### Exercise prompt
Find how many lines in the data below include the word "agent", then write only that number.

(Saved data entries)

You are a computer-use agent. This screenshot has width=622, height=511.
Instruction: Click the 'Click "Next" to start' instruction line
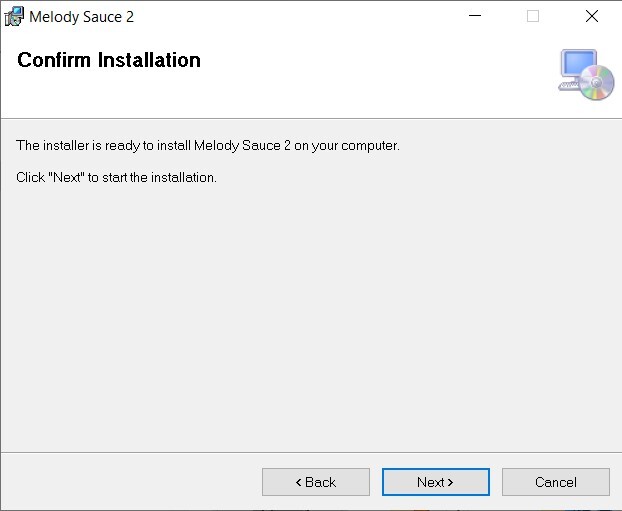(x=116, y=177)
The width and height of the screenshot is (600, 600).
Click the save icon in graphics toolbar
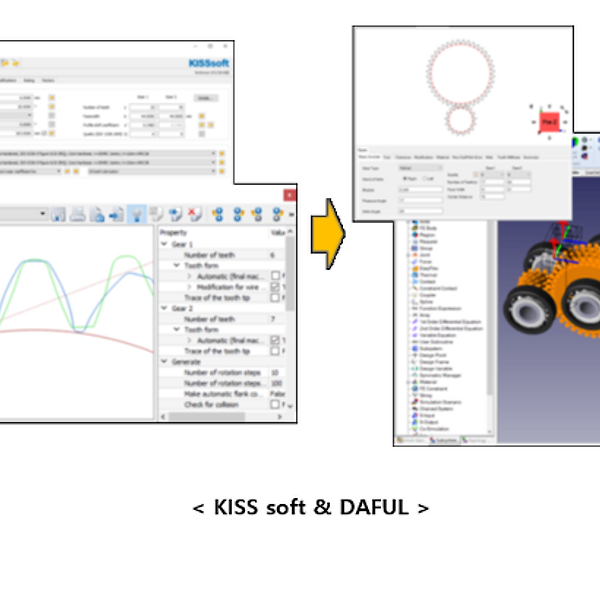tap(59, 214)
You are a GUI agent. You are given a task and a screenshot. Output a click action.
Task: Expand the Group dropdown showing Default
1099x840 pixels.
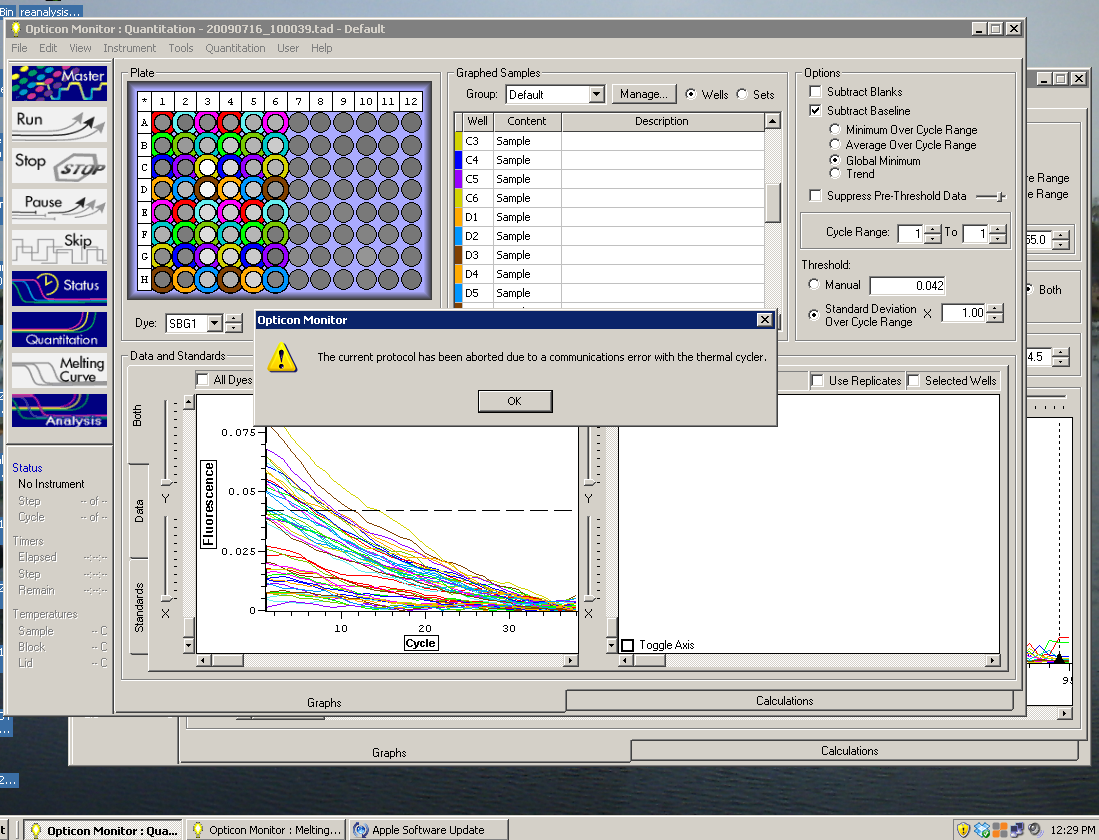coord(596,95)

---

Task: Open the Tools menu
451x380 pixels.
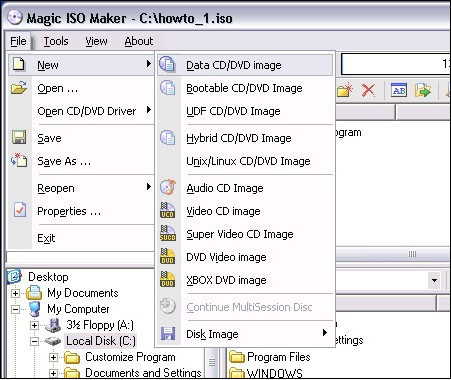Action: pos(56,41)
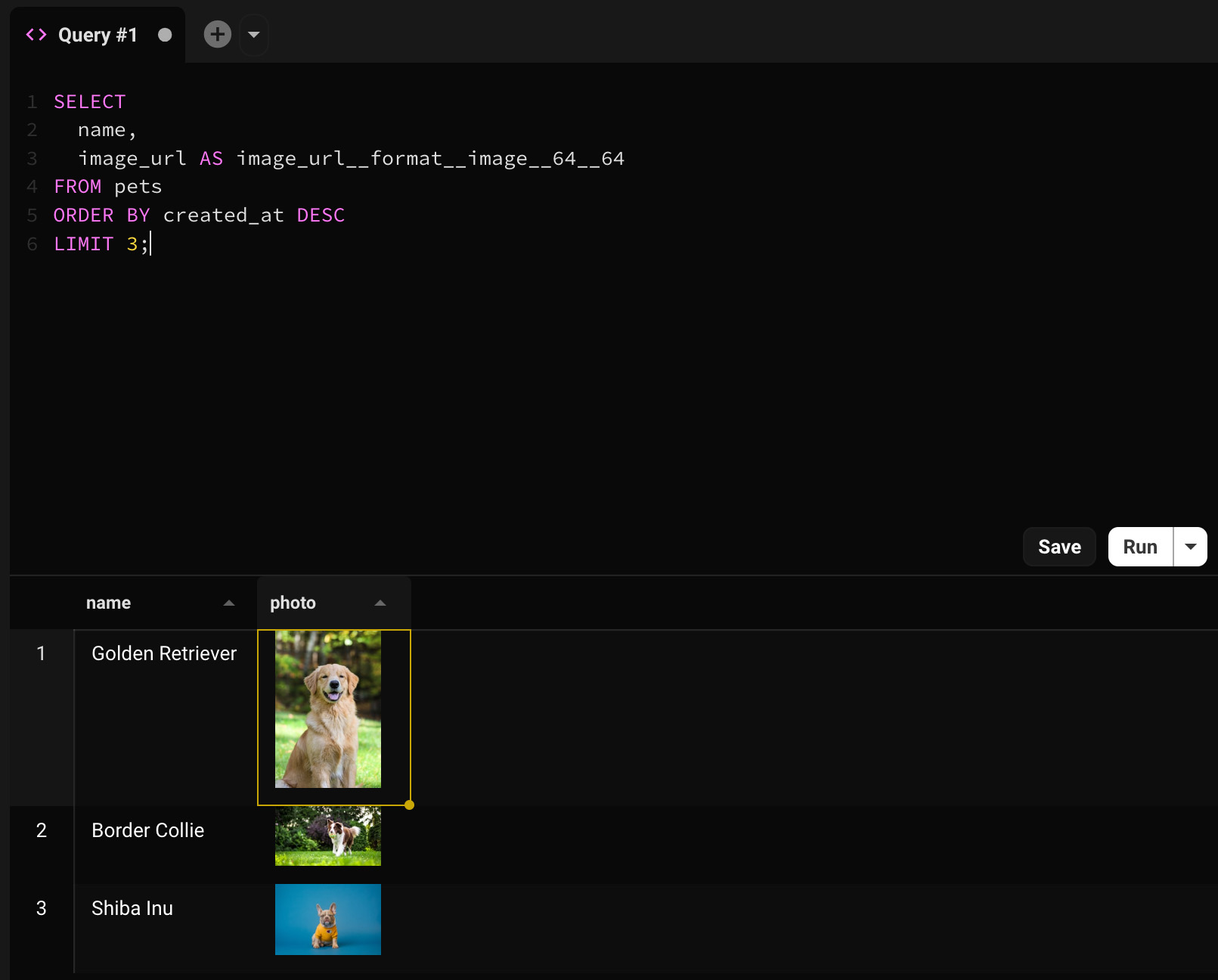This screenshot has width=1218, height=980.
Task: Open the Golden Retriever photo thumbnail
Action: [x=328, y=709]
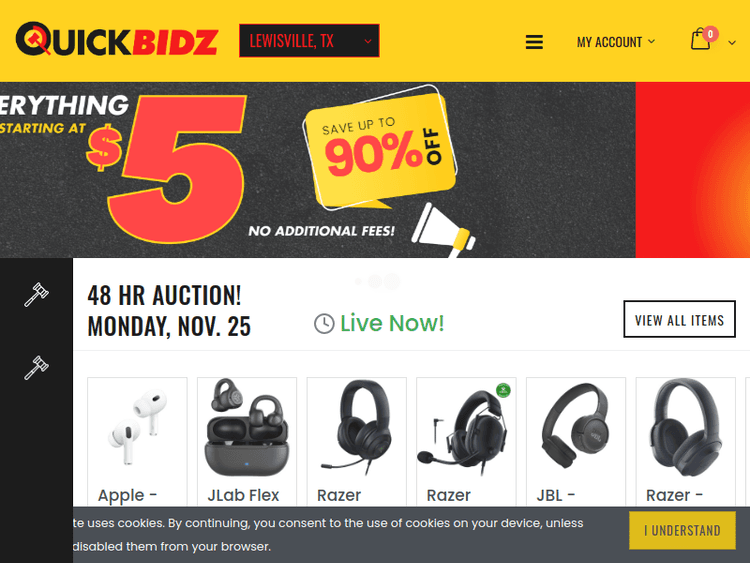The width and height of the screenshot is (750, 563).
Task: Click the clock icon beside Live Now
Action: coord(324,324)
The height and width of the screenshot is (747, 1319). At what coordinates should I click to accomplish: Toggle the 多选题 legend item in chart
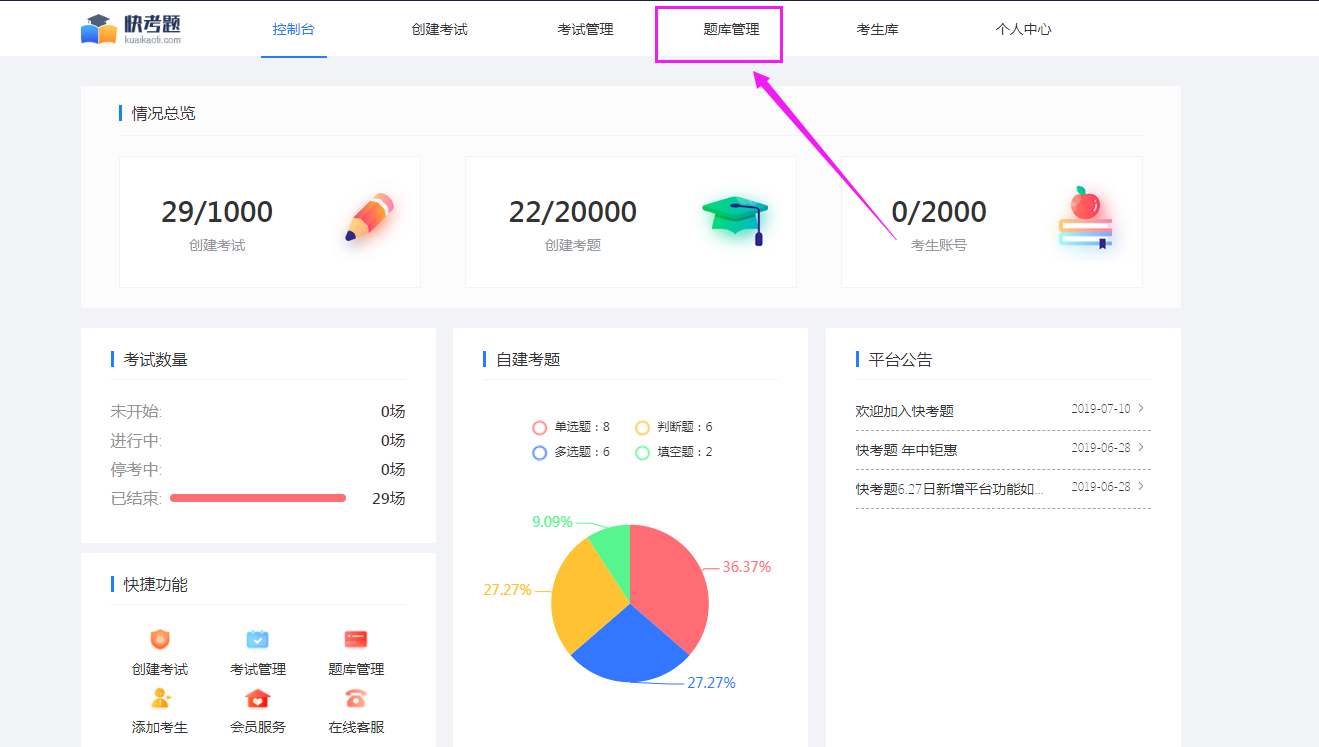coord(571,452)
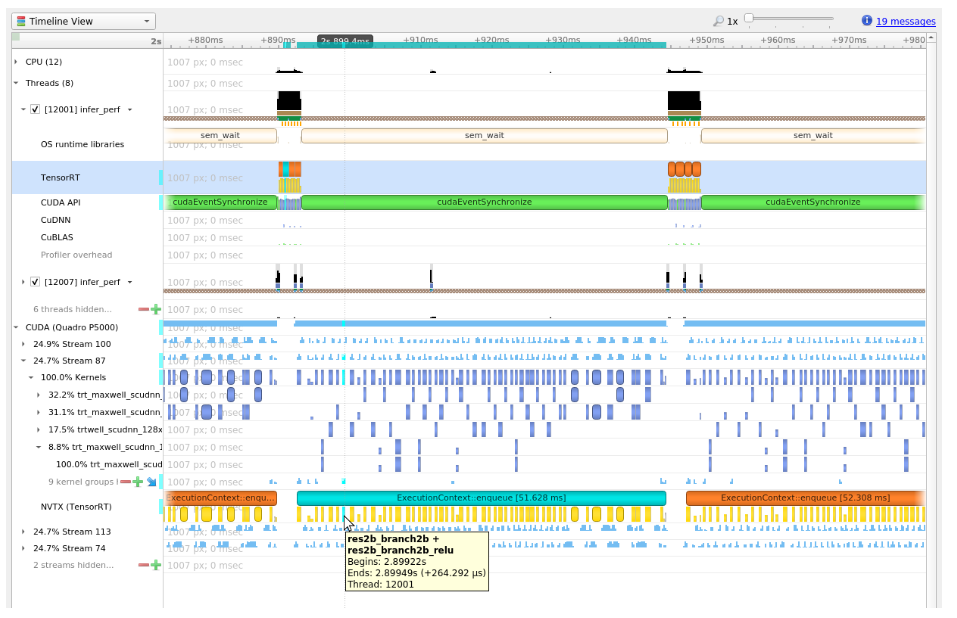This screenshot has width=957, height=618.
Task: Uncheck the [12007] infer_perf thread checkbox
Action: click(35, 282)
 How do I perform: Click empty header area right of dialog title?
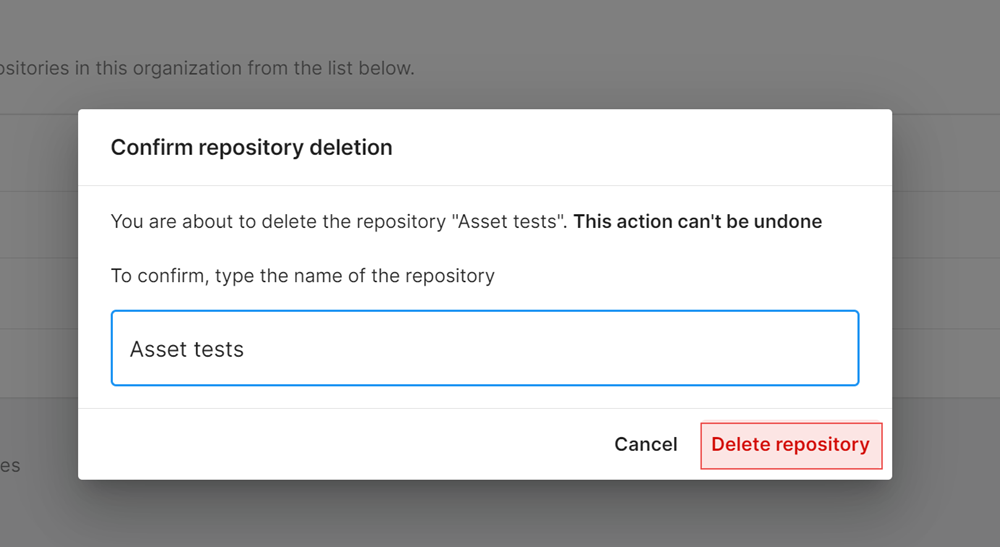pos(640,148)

* * *

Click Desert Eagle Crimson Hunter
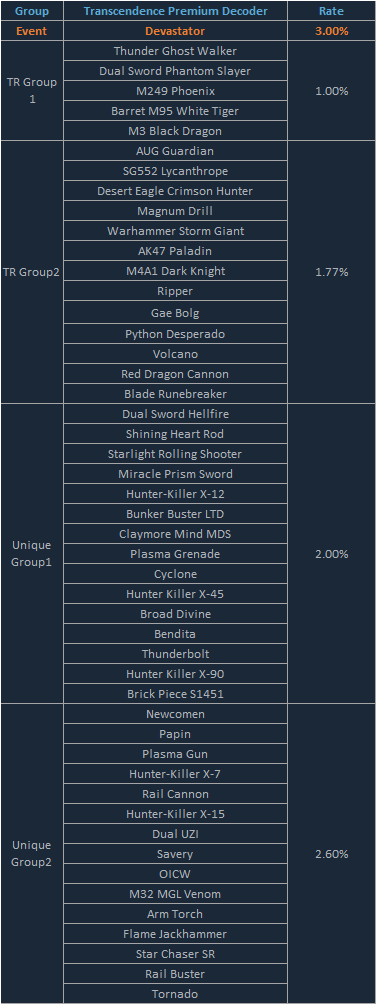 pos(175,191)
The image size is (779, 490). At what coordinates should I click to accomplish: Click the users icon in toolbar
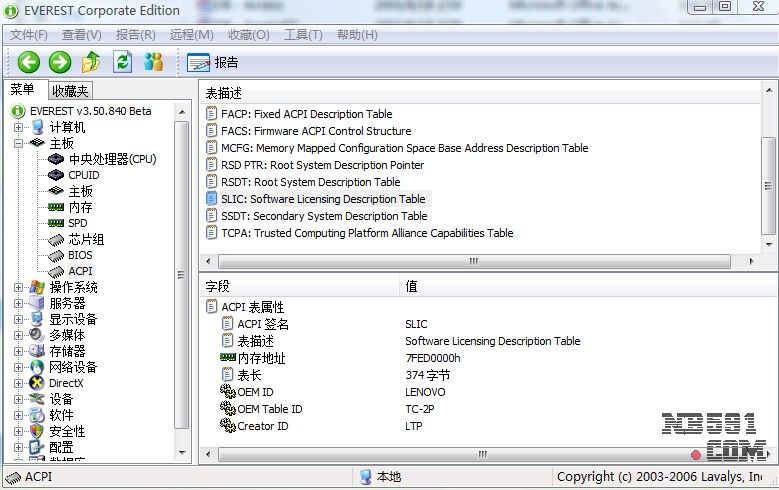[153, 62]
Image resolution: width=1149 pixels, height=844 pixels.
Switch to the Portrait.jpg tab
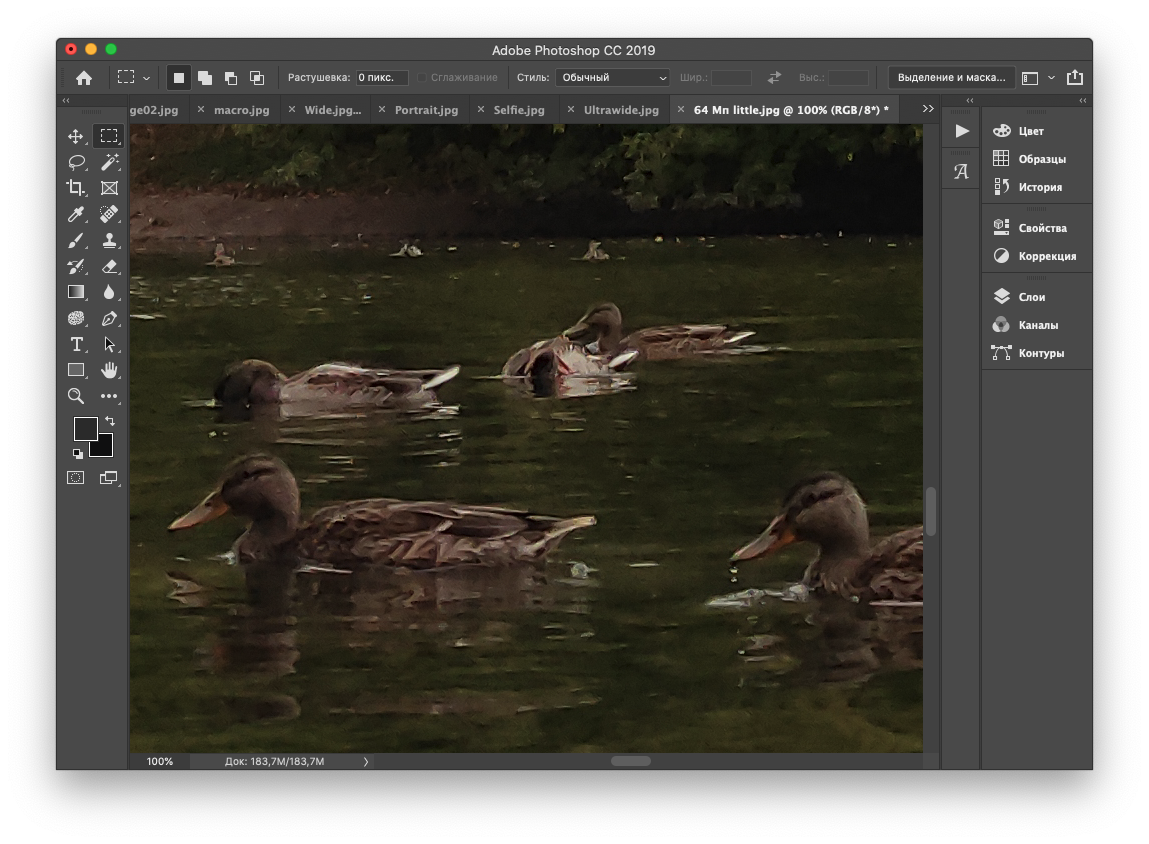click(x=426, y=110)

### Problem solution
2